“It was that lubber Gough,” muttered the man; “Phillips and he have gone to Davy Jones. I say, Mr Lowe, you’ll log it down to them, not to us; we were all three sheets in the wind.”
“It’s not for me to decide,” replied the mate; “you’ll all have justice, and that looks to me like a rope rove through a block at the fore-yard arm. What had he done to you that he should lie there, you damned mutinous scoundrels?”
“I say, my lads,” replied the still half-drunken man, “what’s the use of this kind of thing? If as how we are to blame for the skipper’s death, when we was as drunk as lords—if so be as we are to be yard-armed for what Gough and Phillips did, why let’s go overboard, says I.”
“I say, Mr Lowe,” humbly interposed another and more sober man, “we had nothing to do with this here matter. Them two bloody-minded villains promised us rum and gold.
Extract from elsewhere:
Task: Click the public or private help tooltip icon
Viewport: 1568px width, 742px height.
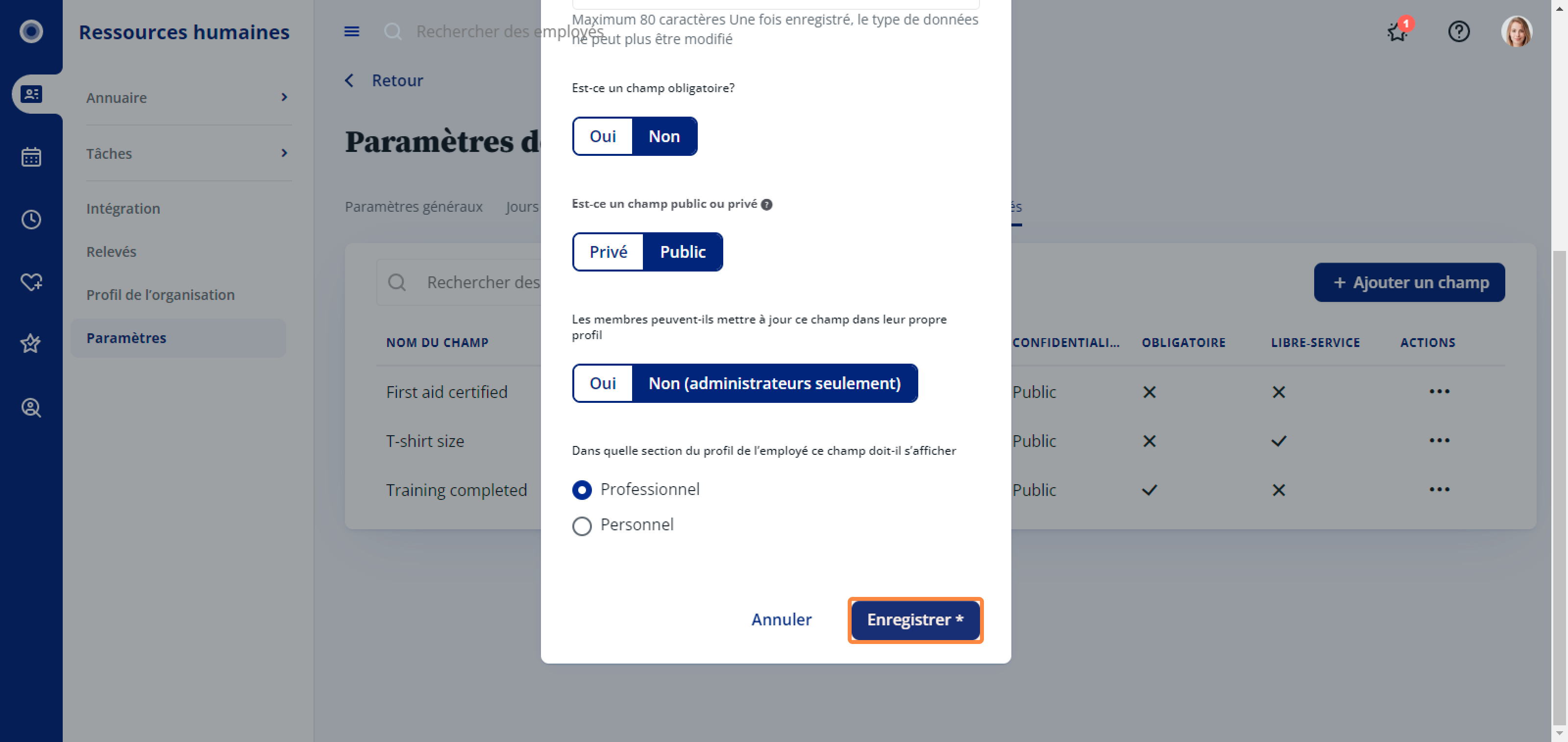Action: (767, 204)
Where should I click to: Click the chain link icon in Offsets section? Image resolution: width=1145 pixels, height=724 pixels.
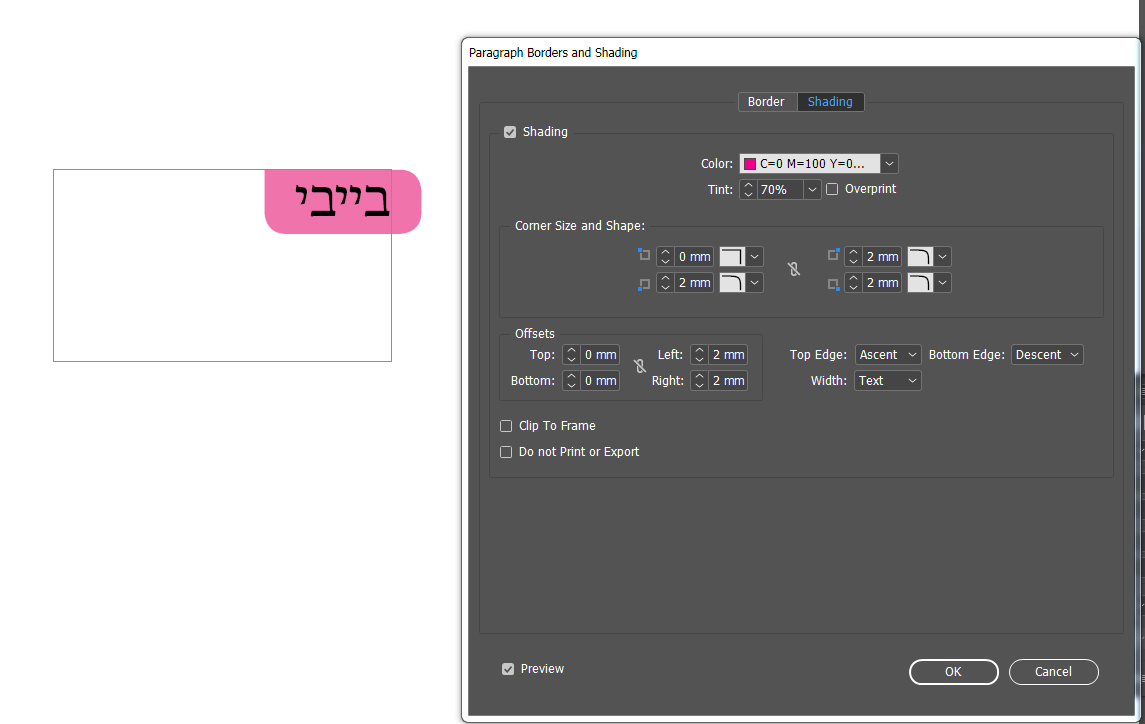coord(640,367)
We deserve all we’ll get, but you’ll not be down on us too hard, will ye?”
“No, I’ll not,” replied the officer. “Collect the arms, Forest, and return them to the chest.”
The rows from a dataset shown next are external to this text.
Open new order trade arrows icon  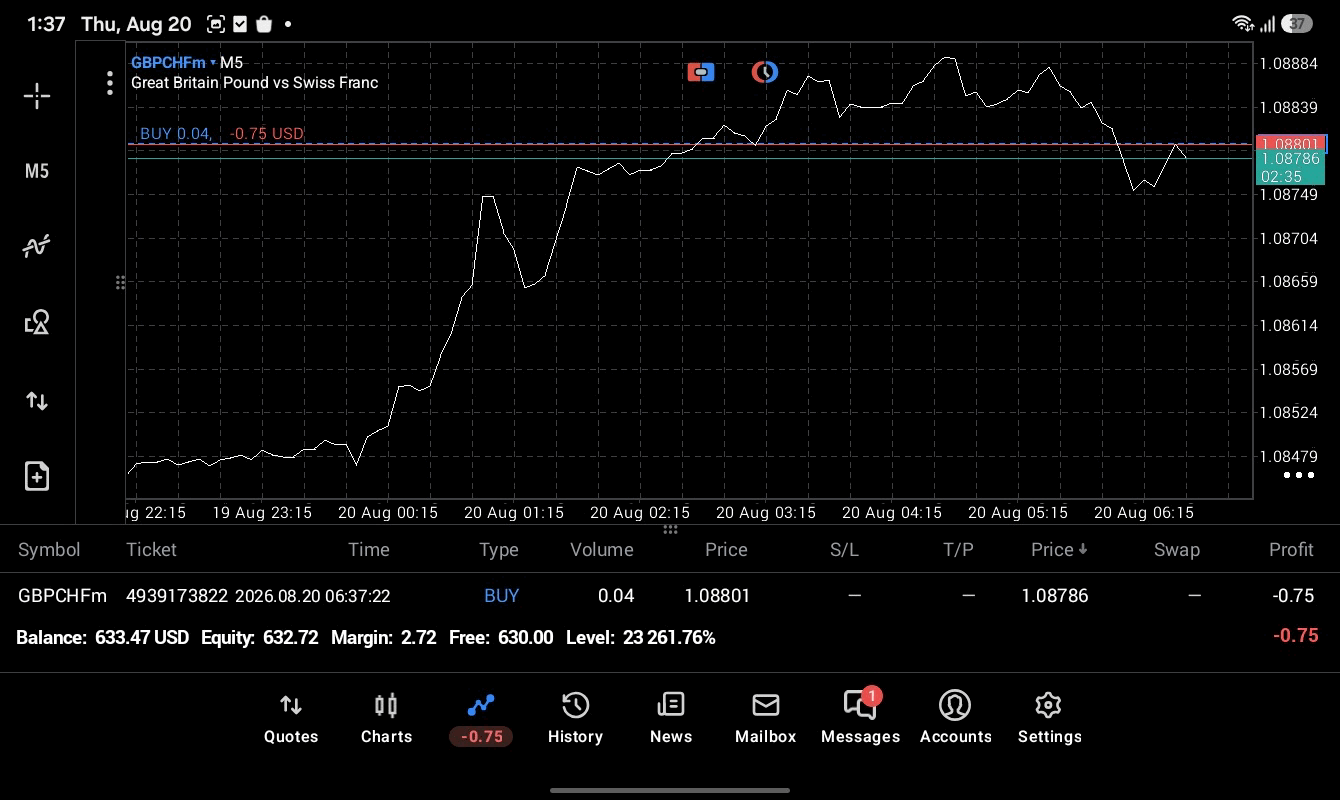pyautogui.click(x=37, y=401)
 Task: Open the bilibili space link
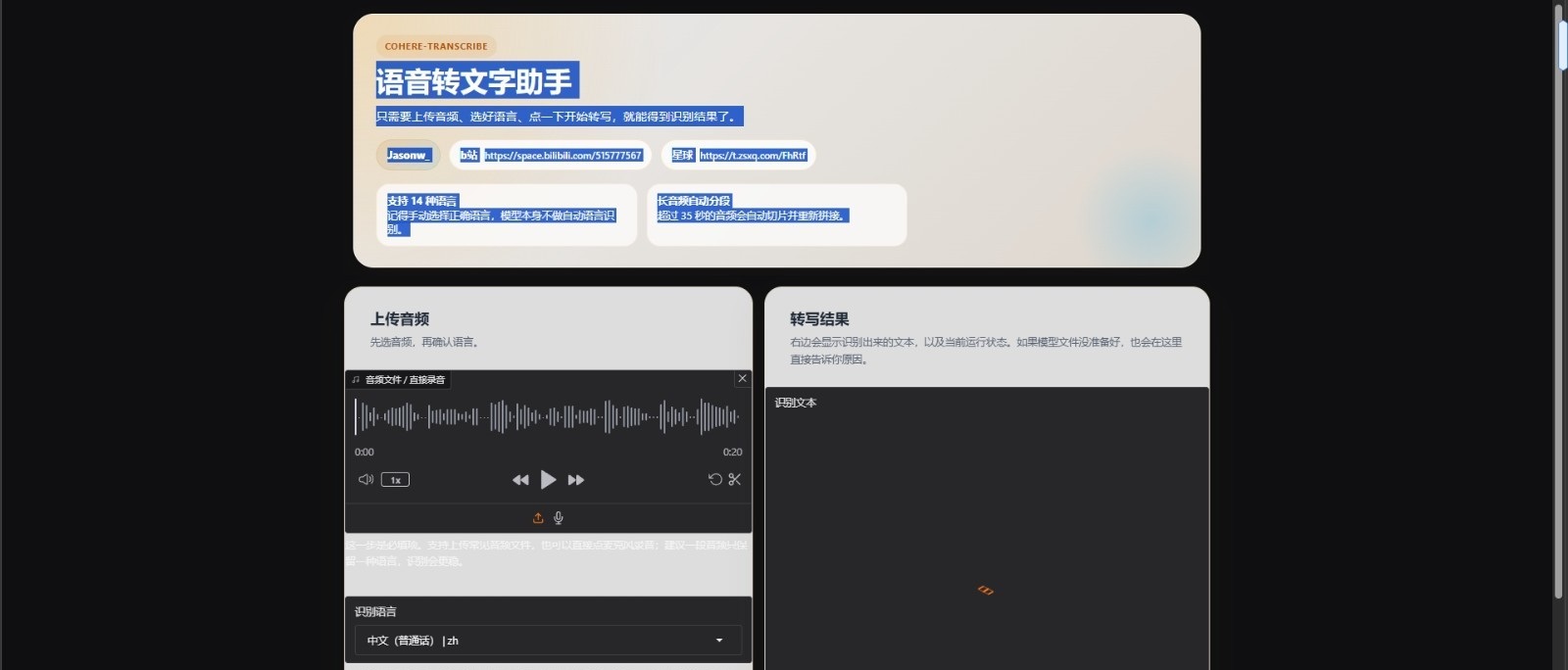(563, 156)
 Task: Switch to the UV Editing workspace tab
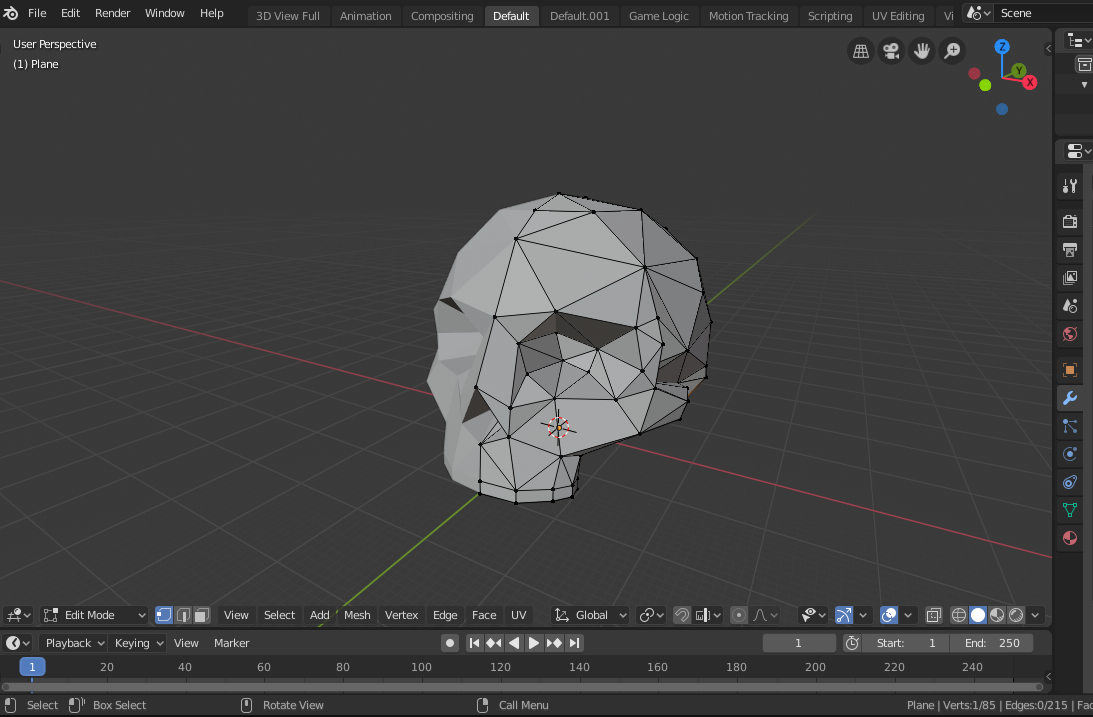(897, 16)
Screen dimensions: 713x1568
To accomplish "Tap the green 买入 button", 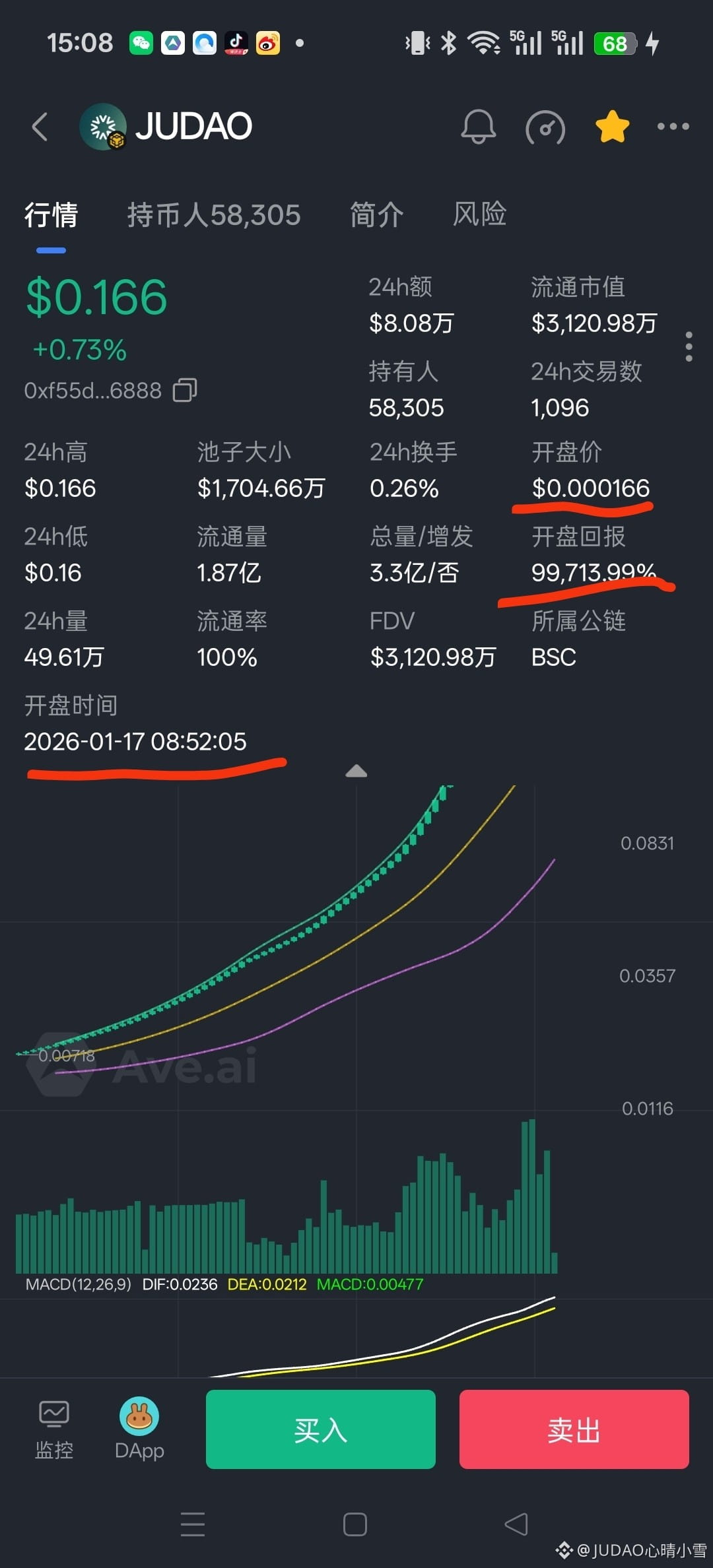I will tap(321, 1429).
“Ay, ay, sir,” answered the man, obeying at once.
Every half-hour a gun from the whaler boomed over the sea, telling of her presence; but it was evident that not understanding the firing, her crew thought it safer to wait for daylight.
Isabel seemed stupefied with grief. Her senses were stunned by this last crowning misfortune. The missionary had now joined her, and by the feeble light had soon found that life was not quite extinct in his friend’s battered frame.
With the help of two of the mutineers, Hughes had been carried into the cabin, and laid on the spare sails; some weak brandy-and-water had been given him, and the blood washed from the pale face and clotted hair.
“It comes too late,” muttered Isabel, as she bent over her husband’s body. “It comes too late. What to me is yonder ship? Father and husband, father and husband gone!” she moaned.